**Sayfa**
02 Mayıs 2019 Perşembe İstanbul - Midyat - Hasankeyf - Mardin

Sabah, İstanbul Havaalanından, saat 06.25'teki Türk Hava Yolları uçuşuyla Mardin'e hareket. Saat 08.25'te Mardin'e varış, karşılama ve
Midyat'ın eski mahallelerinin keşfi için, tur otobüsü ile hareket. Şehrin taş evlerle çevrili sokakları adeta bir film stüdyosunu andırmakta. Evlerin içinde, devlet konukevi gibi çok iyi restorasyon görmüş ve bir çok film çekiminde kullanılmış olanlarıda bulunmakta. Kendinizi Mezopotamya uygarlığının derinliklerinde hissedeceğiniz bu gezintiden sonra
Telkari Gümüşcüler Çarşısı' nda bir mola ve
Mor Gabriel Manastırı'na hareket. Yayvantepe yakınlarında bulunan manastırın yerleşimi 1600 yıl öncesine dayanır. Temelleri ilk olarak M.S. 397 yılında Mor Samuel ve Mor Şemun adında iki Süryani rahip tarafından atılmış. Midyat Platosu'ndaki manastır yaşamının en eskisi olduğu için, yüzlerce rahibi barındıracak büyüklükte inşa edilmiş. Bu ilginç manastırın keşfinden sonra Midyat'ta öğle yemeği. Öğleden sonra
Hasankeyf'e doğru yola çıkış.Yol üzerinde
Tur Abdin bölgesinin en eski köylerinden olan
Anıtlı Köyü'nde bulunan ve günümüzde eşine az rastlanan bir mimari özellikteki
Meryem Ana Kilisesi gezisi. Daha sonra, yükselen baraj sularından dolayı artık detaylı gezemediğimiz muhteşem Hasankeyf'den son nostaljik görüntüleri alabilmek ve kasabanın havasını soluyabilmek için bir mola. Ardında Mardin'e doğru yola devam. Varışta otele yerleşme. Akşam yemeği
Cerciş Murat Konağı'nda.

**Kısa soru**
Sayfaya göre Mor Gabriel Manastırı'nın temelleri hangi yılda ve kimler tarafından atılmıştır? Kayıtların bu sayfayla bir ilgisi yoktur.

Toplanan veriler:
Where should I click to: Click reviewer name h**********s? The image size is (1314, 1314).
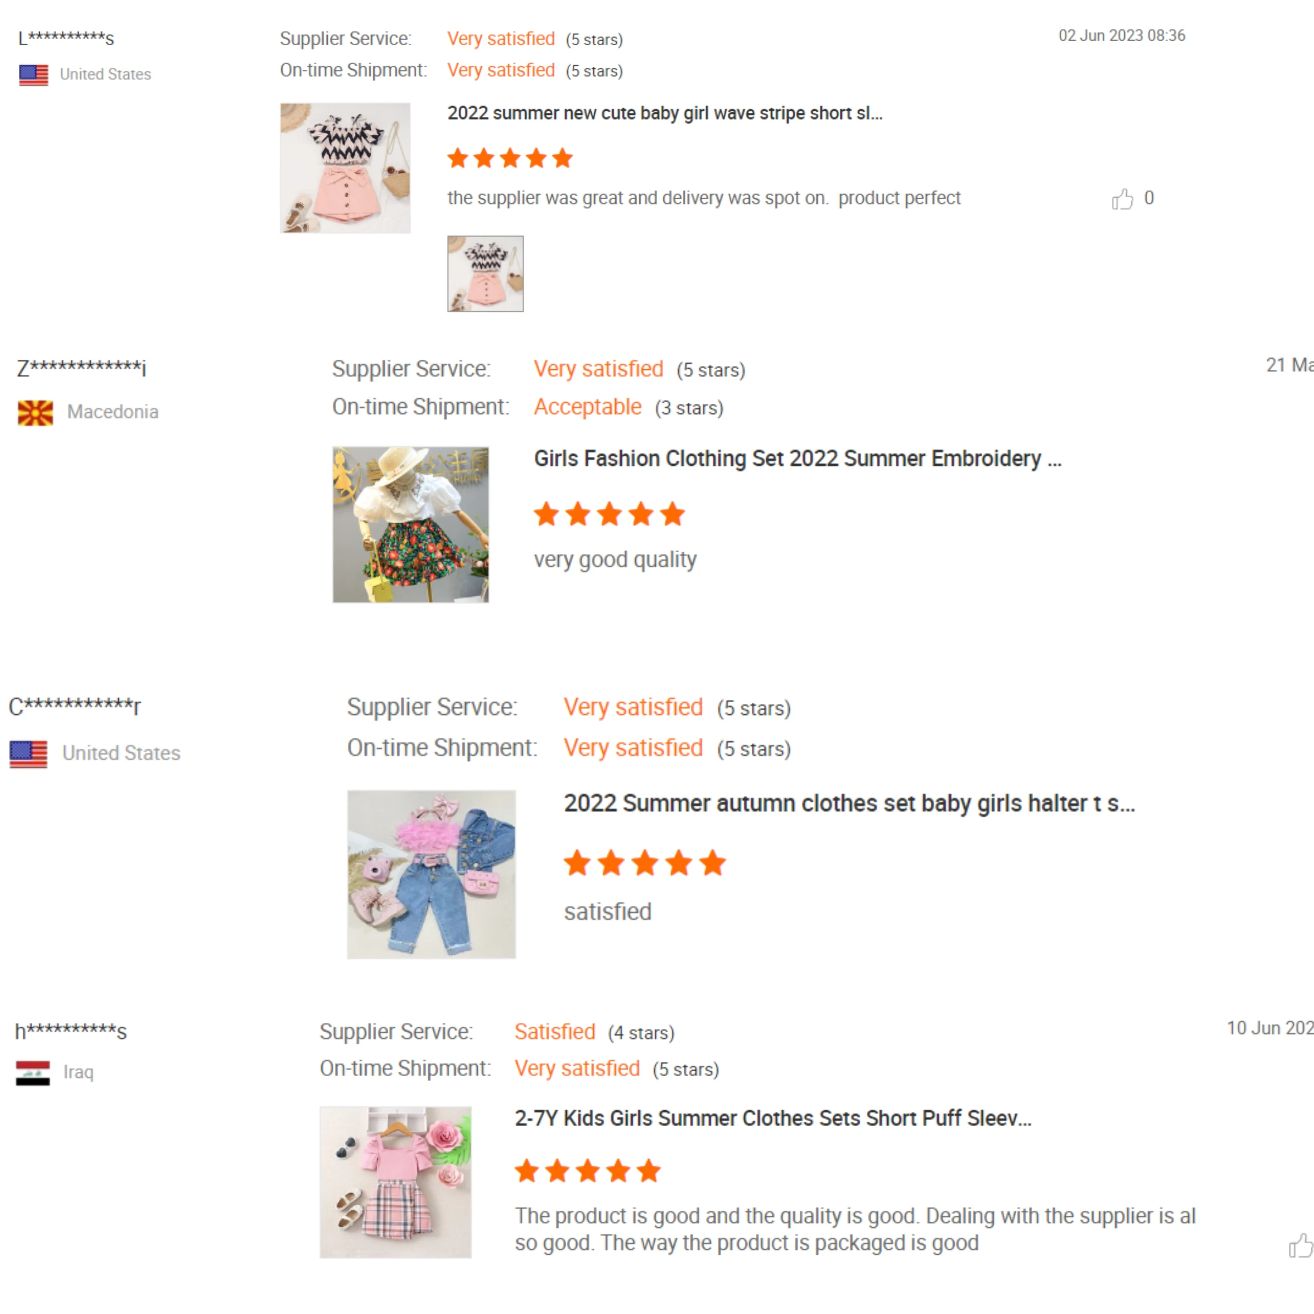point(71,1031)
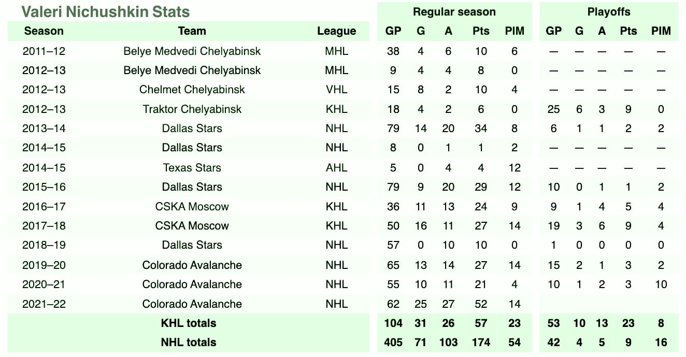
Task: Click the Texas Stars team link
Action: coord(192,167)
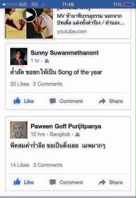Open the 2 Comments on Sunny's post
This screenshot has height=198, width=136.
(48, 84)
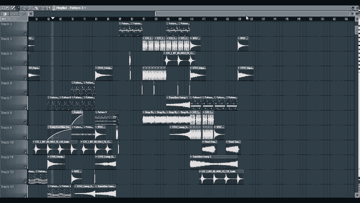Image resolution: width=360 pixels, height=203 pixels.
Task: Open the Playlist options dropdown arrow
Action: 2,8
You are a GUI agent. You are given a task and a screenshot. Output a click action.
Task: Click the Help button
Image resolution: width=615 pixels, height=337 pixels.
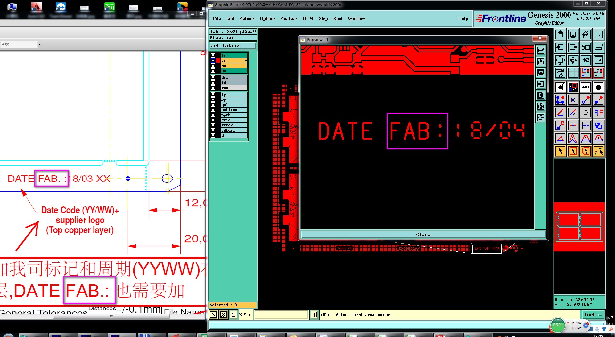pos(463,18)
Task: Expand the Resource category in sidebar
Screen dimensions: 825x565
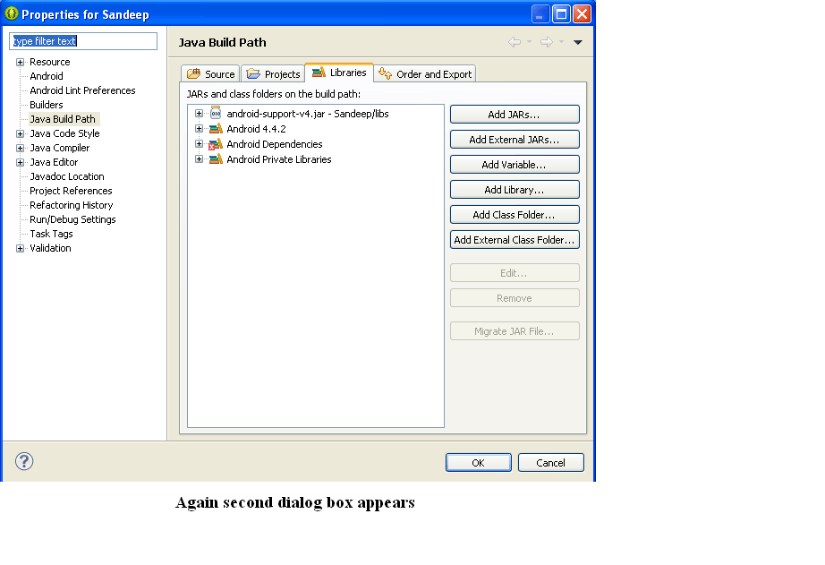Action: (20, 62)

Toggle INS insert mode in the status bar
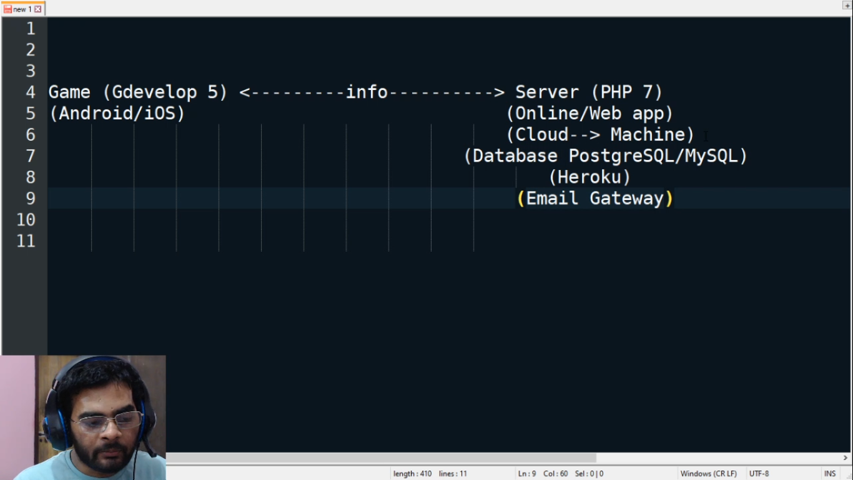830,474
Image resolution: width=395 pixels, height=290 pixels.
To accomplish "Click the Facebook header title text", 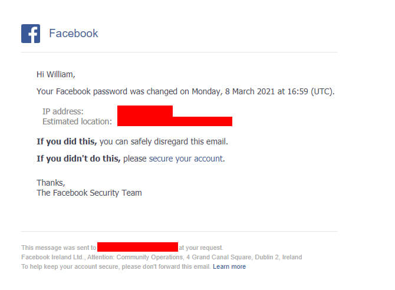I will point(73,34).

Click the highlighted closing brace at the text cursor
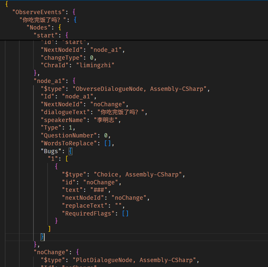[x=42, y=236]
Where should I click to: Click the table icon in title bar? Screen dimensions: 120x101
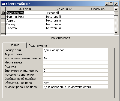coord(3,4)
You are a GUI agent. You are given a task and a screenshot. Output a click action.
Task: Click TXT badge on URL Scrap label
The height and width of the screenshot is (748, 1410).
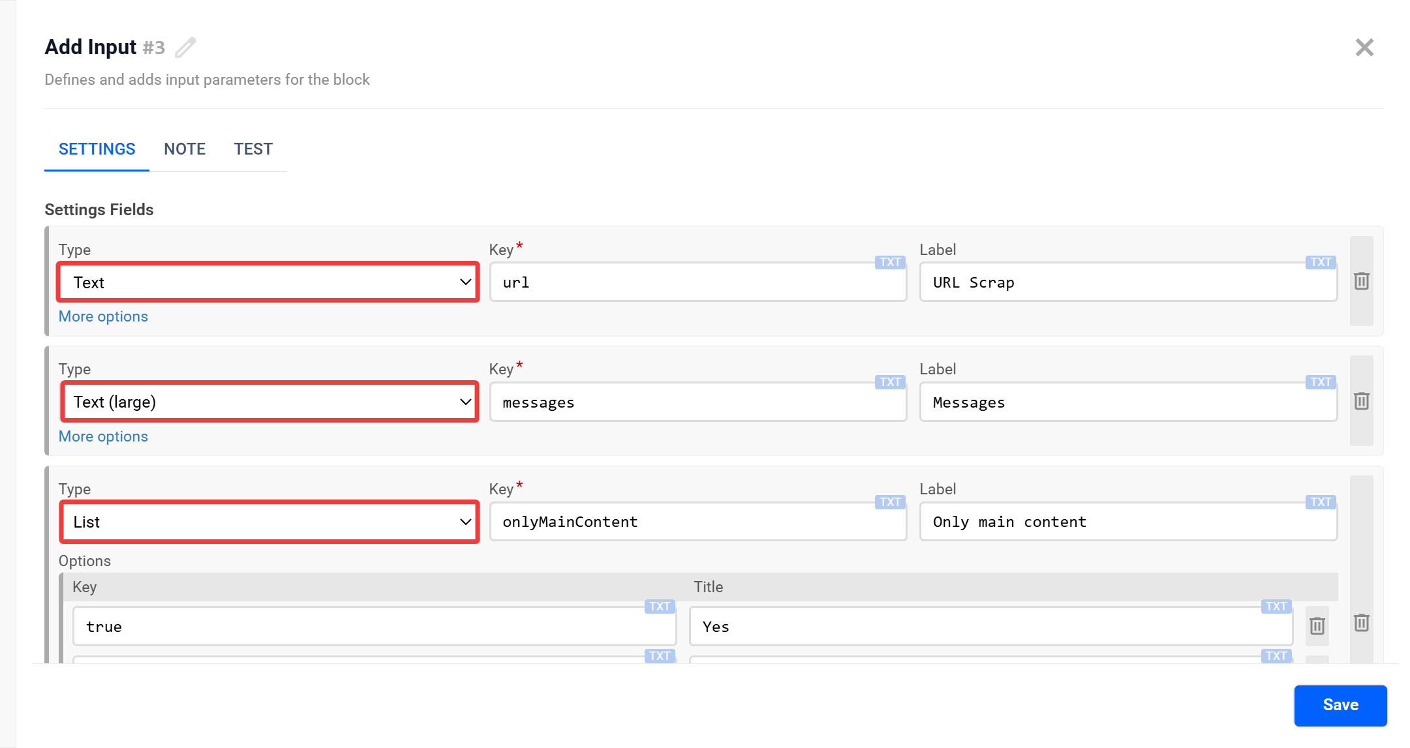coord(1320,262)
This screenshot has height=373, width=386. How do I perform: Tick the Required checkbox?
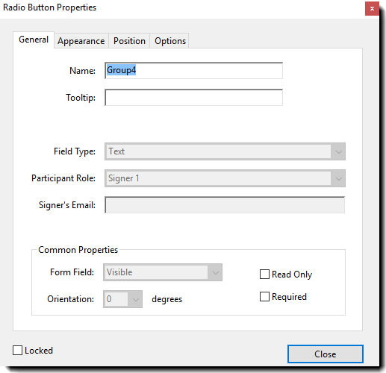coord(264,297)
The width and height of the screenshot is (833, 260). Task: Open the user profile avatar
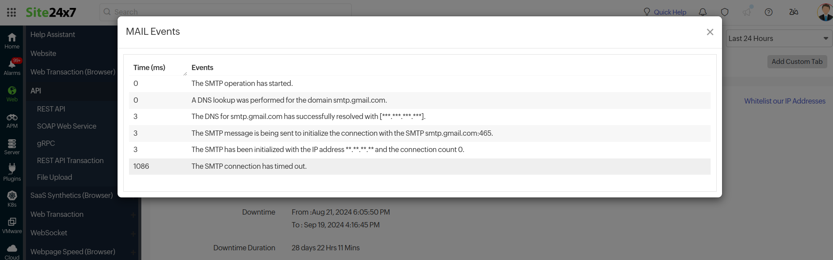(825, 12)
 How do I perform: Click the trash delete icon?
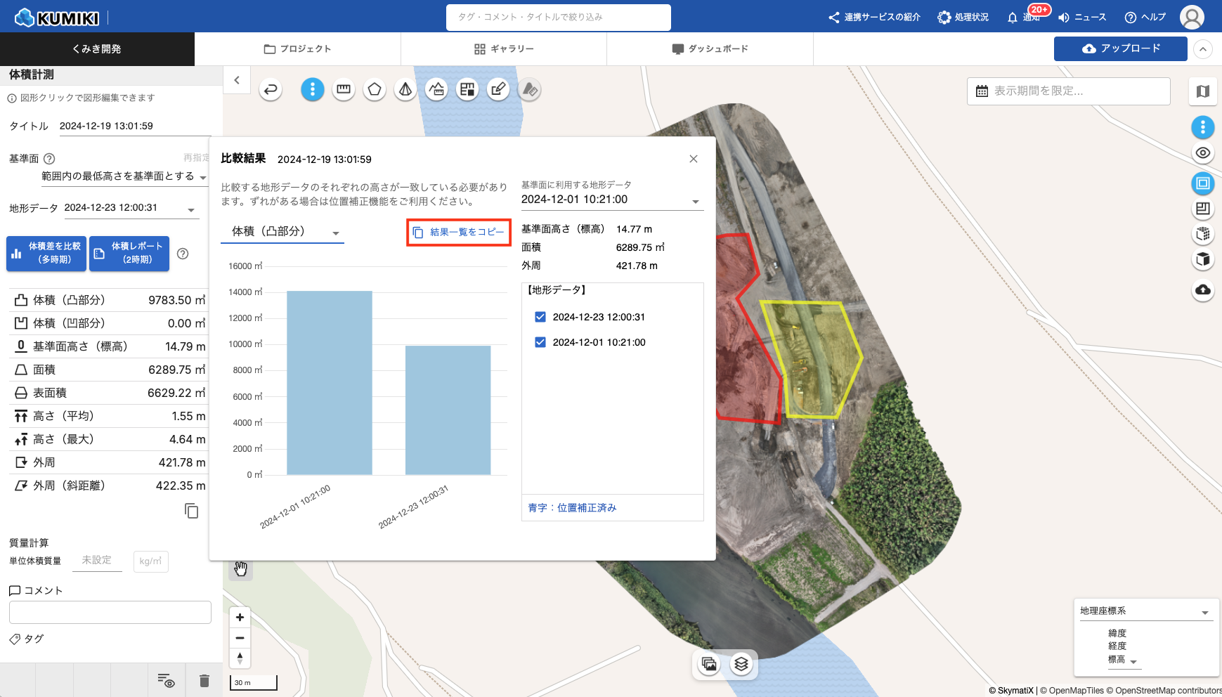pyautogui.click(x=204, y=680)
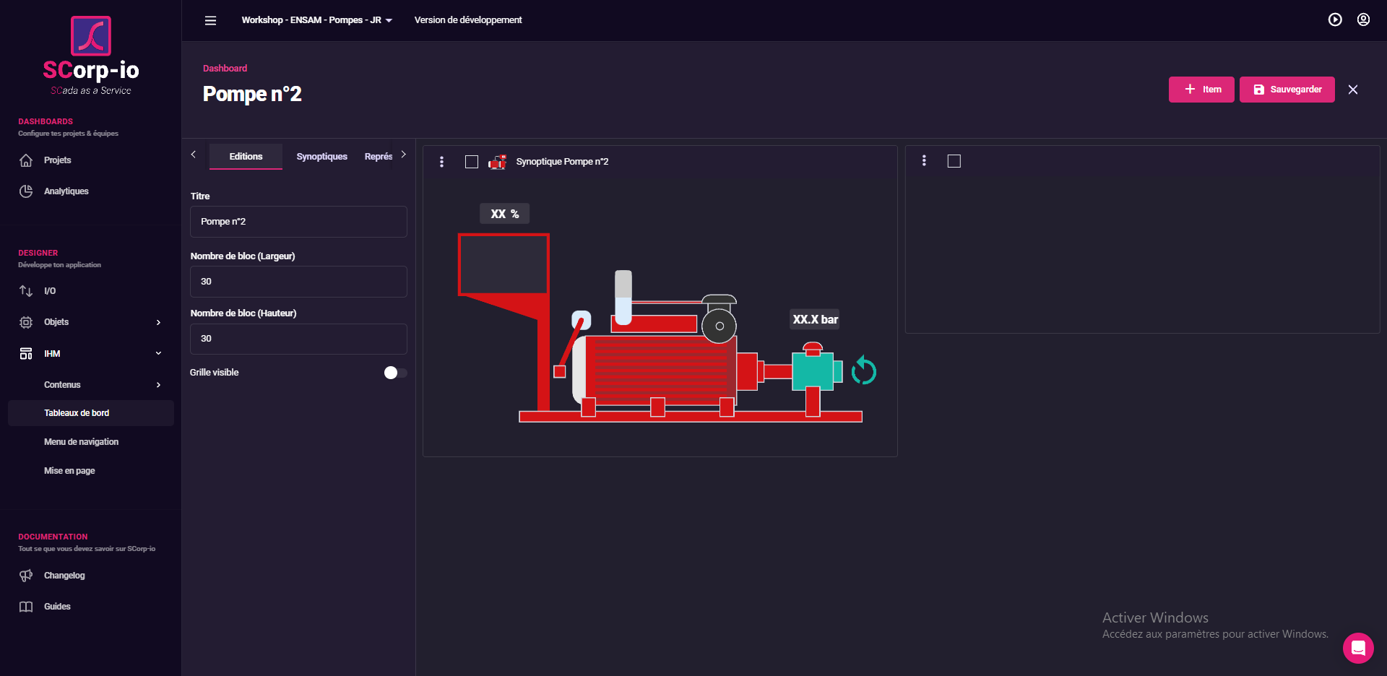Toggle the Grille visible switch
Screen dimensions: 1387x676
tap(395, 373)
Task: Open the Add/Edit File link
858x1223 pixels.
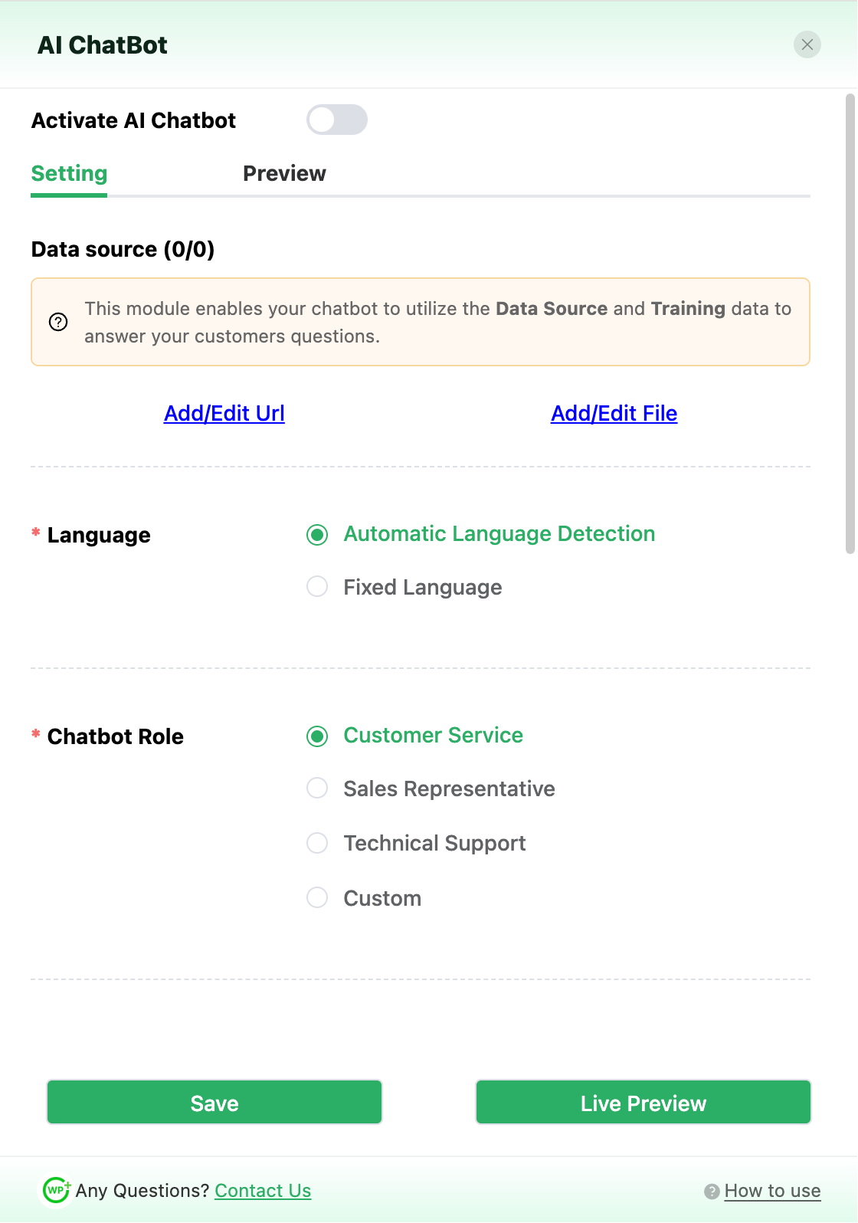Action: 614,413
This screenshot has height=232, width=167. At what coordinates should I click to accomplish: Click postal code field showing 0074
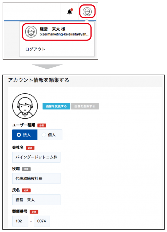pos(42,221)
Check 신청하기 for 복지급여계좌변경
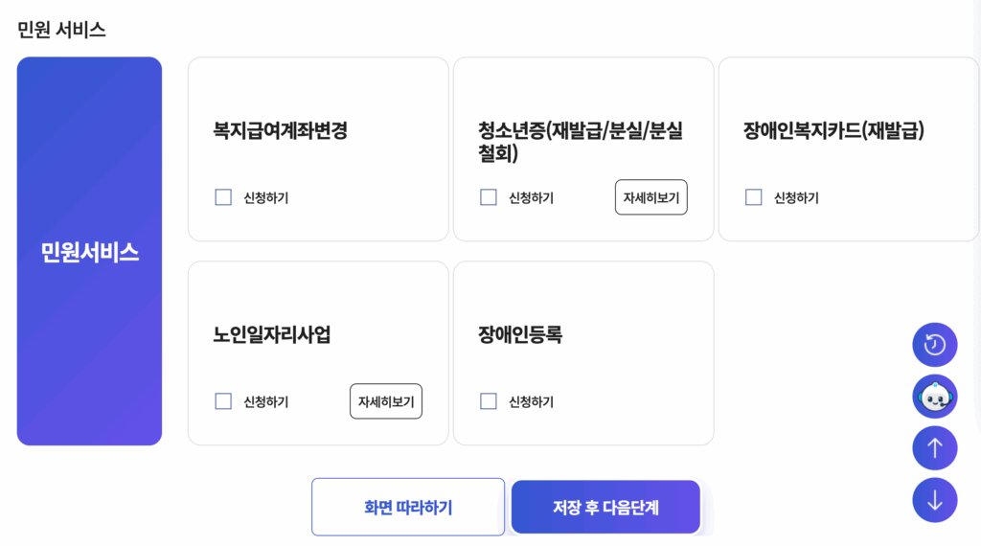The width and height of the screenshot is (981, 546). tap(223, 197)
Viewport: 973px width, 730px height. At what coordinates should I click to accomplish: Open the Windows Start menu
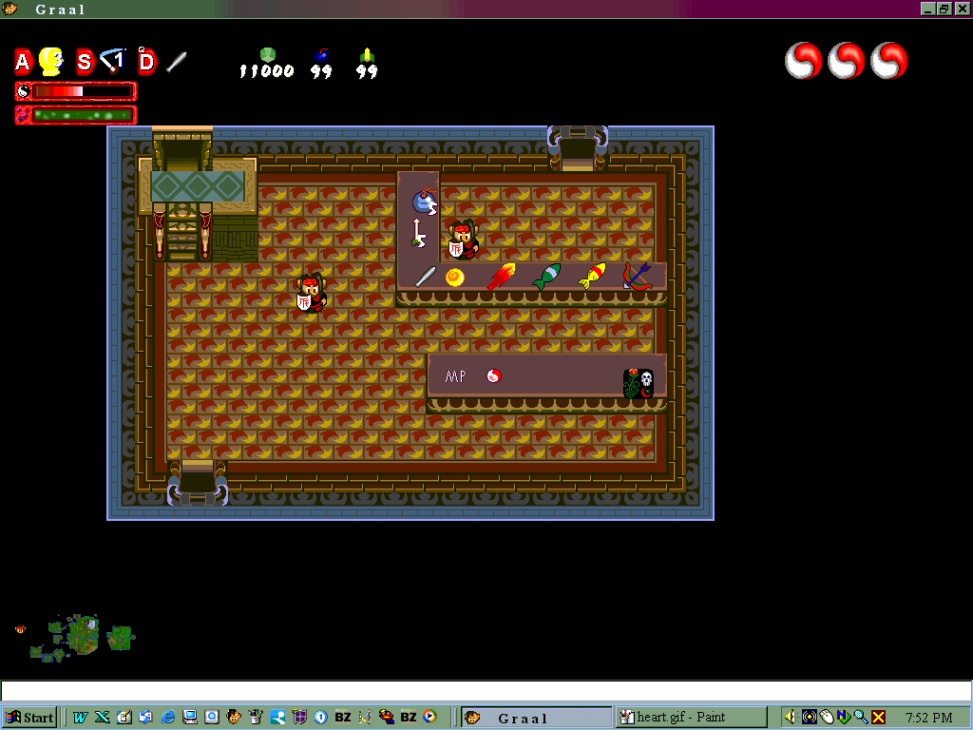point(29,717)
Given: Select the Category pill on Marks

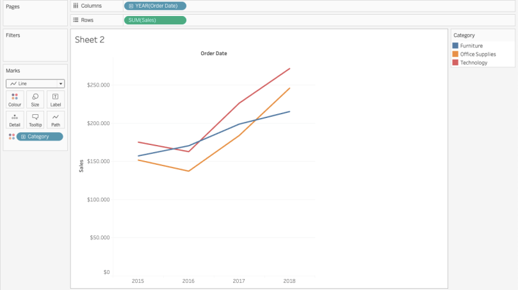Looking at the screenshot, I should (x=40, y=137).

**Görevin çıktısı**
Temeller M.S. 397 yılında, Mor Samuel ve Mor Şemun adlı iki Süryani rahip tarafından atılmıştır.